■ **Instructions to follow**
All that should come back is the lines of the data below from the one containing "Search (434, 75)" to the one containing "Privacy Policy (338, 1358)", inclusive, exactly as they stand.

----

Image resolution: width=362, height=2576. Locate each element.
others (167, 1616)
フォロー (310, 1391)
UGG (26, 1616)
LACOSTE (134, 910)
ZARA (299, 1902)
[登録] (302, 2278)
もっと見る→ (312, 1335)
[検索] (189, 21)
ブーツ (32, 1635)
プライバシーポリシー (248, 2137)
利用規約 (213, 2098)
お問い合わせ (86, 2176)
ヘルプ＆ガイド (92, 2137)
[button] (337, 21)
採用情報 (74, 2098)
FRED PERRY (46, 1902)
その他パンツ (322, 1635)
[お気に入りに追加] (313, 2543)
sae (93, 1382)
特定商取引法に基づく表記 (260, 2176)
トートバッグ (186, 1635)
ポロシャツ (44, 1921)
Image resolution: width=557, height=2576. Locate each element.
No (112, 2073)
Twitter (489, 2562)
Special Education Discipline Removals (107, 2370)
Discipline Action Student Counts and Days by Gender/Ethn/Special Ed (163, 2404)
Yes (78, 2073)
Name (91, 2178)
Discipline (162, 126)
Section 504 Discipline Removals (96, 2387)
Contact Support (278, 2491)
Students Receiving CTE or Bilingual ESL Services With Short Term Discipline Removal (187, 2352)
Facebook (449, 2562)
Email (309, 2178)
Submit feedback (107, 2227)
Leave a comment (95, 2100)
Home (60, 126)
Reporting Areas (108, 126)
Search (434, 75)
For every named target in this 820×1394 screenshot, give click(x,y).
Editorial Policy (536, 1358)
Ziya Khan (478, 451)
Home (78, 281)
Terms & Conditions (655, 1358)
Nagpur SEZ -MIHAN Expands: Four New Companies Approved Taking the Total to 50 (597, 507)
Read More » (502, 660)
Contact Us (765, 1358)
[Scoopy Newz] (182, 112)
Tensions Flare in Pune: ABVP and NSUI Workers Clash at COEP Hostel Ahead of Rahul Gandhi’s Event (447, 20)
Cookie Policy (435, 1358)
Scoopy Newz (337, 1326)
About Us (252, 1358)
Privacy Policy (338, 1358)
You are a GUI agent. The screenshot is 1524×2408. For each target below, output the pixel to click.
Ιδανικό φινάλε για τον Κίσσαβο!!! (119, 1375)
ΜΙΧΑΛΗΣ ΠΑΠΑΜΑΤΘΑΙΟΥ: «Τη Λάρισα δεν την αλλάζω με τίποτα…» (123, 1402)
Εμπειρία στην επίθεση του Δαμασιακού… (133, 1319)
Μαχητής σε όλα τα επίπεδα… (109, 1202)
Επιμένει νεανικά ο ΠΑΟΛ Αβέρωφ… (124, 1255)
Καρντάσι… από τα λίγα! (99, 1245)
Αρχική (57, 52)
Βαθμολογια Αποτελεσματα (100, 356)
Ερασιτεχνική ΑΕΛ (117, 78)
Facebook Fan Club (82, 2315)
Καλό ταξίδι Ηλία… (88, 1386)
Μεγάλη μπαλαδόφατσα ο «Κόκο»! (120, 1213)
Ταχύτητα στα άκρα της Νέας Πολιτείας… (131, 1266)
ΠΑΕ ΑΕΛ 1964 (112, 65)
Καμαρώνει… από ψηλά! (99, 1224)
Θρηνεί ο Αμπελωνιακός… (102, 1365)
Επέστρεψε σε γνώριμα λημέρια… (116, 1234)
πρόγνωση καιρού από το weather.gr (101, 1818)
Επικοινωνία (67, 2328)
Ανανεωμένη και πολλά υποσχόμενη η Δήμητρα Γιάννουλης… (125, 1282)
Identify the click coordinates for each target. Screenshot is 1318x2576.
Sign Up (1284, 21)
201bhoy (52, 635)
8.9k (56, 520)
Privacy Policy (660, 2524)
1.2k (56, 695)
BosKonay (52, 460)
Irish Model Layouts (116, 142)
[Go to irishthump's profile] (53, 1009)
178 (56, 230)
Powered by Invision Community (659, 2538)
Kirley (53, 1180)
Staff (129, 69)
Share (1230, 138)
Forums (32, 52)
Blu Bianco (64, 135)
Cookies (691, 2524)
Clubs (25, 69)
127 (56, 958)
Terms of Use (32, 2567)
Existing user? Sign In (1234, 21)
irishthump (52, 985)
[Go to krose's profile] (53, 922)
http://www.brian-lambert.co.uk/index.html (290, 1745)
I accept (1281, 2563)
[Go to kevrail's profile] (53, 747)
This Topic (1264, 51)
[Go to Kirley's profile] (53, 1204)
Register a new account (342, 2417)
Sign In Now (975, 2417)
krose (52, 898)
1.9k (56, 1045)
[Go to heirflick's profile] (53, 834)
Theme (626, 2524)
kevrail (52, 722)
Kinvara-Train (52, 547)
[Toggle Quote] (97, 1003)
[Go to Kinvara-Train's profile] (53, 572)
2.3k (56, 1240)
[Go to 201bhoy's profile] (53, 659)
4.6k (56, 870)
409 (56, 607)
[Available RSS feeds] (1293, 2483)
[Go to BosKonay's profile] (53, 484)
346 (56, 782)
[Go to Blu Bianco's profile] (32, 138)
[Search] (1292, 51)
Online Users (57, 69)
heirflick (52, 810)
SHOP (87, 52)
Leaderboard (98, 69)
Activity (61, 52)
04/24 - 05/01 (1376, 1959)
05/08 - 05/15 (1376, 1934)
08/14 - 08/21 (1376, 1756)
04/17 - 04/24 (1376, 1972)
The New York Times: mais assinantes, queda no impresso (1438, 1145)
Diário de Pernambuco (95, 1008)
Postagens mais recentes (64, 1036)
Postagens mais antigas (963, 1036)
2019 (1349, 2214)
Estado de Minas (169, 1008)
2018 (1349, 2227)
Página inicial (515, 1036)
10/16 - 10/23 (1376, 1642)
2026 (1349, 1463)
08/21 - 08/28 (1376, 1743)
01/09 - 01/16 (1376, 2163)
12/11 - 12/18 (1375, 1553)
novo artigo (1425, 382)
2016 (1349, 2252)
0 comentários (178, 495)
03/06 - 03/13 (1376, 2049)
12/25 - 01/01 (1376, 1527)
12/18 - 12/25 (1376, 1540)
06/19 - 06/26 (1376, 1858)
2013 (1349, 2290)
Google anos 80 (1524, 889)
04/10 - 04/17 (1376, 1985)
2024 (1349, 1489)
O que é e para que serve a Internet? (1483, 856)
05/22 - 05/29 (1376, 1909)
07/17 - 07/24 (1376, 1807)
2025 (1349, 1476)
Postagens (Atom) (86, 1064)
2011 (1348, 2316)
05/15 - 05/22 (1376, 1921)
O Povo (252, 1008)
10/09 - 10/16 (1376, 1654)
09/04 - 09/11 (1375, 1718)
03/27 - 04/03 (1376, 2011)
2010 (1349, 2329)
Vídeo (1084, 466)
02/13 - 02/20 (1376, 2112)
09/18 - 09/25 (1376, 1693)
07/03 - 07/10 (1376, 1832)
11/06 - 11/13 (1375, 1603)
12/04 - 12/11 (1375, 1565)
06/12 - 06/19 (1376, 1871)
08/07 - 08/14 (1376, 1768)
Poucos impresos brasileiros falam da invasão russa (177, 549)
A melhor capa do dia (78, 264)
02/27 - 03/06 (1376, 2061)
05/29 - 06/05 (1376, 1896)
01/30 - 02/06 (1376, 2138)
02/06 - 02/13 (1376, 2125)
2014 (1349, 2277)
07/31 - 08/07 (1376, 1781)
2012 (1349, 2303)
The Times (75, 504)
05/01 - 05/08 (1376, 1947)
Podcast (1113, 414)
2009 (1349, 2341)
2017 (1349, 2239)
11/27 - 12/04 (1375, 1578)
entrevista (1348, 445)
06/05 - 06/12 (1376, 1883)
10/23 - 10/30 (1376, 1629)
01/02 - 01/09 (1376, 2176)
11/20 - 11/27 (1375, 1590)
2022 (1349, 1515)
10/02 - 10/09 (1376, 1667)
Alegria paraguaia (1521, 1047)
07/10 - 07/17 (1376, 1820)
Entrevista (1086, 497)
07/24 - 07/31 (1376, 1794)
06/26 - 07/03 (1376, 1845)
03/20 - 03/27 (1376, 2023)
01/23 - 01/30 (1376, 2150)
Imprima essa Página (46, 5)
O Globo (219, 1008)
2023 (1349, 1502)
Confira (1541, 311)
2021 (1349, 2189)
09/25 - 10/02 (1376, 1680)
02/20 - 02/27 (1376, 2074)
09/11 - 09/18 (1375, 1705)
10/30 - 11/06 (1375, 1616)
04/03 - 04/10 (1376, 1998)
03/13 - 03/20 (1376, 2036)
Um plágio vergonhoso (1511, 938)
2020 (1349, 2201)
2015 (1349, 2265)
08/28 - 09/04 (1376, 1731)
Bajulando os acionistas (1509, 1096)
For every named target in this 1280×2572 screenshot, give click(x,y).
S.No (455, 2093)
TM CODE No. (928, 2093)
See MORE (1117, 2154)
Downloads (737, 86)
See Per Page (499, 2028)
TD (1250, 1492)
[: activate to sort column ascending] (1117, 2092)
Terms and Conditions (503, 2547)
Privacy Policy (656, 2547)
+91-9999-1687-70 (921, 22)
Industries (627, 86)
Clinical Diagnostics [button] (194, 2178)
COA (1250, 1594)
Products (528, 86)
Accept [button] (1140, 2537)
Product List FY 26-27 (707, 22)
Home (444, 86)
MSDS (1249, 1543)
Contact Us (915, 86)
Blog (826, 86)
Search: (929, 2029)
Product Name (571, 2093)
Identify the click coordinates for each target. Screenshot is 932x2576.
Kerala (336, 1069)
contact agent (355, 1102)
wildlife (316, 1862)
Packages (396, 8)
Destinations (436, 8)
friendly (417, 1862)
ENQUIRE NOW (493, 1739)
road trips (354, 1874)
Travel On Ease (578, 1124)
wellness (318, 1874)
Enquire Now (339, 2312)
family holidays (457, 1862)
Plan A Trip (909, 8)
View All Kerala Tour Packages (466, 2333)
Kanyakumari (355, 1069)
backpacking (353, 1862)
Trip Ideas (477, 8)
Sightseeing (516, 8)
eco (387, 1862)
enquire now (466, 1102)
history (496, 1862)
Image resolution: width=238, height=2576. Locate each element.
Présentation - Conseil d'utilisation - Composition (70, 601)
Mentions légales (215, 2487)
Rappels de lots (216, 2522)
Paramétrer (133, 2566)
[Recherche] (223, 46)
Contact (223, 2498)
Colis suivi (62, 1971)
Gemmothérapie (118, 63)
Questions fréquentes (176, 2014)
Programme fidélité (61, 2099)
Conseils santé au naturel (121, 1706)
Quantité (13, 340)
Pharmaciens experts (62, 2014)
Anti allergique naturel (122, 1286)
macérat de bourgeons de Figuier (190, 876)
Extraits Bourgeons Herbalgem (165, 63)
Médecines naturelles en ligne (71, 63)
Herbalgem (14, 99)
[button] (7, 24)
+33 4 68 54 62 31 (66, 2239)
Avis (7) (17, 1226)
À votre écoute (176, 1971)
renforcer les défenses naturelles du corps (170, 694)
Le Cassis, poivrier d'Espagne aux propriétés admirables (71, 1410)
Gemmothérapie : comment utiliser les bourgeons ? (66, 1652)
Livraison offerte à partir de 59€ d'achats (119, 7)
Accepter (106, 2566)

----

■ **Exercise solution**
Search (434, 75)
For every named target in this 820×1394 screenshot, give click(x,y).
Editorial Policy (536, 1358)
Ziya Khan (478, 451)
Home (78, 281)
Terms & Conditions (655, 1358)
Nagpur SEZ -MIHAN Expands: Four New Companies Approved Taking the Total to 50 (597, 507)
Read More » (502, 660)
Contact Us (765, 1358)
[Scoopy Newz] (182, 112)
Tensions Flare in Pune: ABVP and NSUI Workers Clash at COEP Hostel Ahead of Rahul Gandhi’s Event (447, 20)
Cookie Policy (435, 1358)
Scoopy Newz (337, 1326)
About Us (252, 1358)
Privacy Policy (338, 1358)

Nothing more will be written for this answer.